WPI Worcester Polytechnic Institute

Computer Science Department

CS539 Machine Learning - Spring 2003 
Project 2 - Decision Trees


Due Date: Monday, Jan. 27 2003 at 8 am. 


Construct the most accurate decision tree you can for predicting the class attribute (CARAVAN Number of mobile home policies) in the
The Insurance Company Benchmark (COIL 2000) dataset.


  1. Read Chapter 3 of the textbook about decision trees in great detail.

  2. The following are guidelines for the construction of your decision tree:

    • Code: You can use the decision tree methods implemented in the Weka system. I recommend using ID3 for your experiments. Read the Weka code implementing ID3 in detail. Look also at the J48 classifier.

    • Training and Testing Instances:

      Use the ticdata2000.txt data for training and the ticeval2000.txt data for testing. You may restrict your experiments to a subset of the instances IF Weka cannot handle your whole dataset (this is unlikely). But remember that the more accurate your decision tree is, the better.
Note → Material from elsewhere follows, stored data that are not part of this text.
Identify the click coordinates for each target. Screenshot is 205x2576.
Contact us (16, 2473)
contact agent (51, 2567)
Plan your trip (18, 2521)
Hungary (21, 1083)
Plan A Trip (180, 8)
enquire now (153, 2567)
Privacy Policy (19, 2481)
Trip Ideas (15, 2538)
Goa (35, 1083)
    • Preprocessing of the Data:

      A main part of this project is the PREPROCESSING of your dataset. You should apply relevant filters to your dataset before doing the mining and/or using the results of previous mining tasks. For instance, you may decide to remove apparently irrelevant attributes, replace missing values if any, discretize attributes in a different way, etc. Your report should contained a detailed description of the preprocessing of your dataset and justifications of the steps you followed. If Weka does not provide the functionality you need to preprocess your data as you need to obtain useful patterns, preprocess the data yourself either by writing the necessary filters (you can incorporate them in Weka if you wish).

      To the extent possible, modify the attribute names and the value names so that the resulting decision trees are easier to read.
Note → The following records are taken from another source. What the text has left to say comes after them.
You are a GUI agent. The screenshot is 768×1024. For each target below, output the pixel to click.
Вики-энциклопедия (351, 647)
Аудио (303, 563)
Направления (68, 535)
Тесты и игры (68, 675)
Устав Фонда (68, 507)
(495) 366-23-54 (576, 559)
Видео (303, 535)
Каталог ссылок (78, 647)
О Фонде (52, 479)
    • Evaluation and Testing: Experiment with different testing methods:

      1. Supply separate training (ticdata2000.txt) and testing (ticeval2000.txt) data to Weka.

      2. Supply training (ticdata2000.txt or ticdata2000.txt + ticeval2000.txt) data to Weka and experiment with several split ratios.

      3. Supply training (ticdata2000.txt or ticdata2000.txt + ticeval2000.txt) data to Weka and

      4. Use n-fold crossvalidation to test your results Experiment with different values for the number of folds.

    • Prunning of your decision tree:

      Determine (by reading Weka's ID3 code) whether or not Weka performs any pre- or post-prunning of the decision tree in order to increase the classification accuracy and/or to reduce the size of the decision tree. If so, experiment with this functionality. Modify the code if needed to allow for pre- and/or post-prunning of the tree. Also, experiment with Weka's J48 classifier.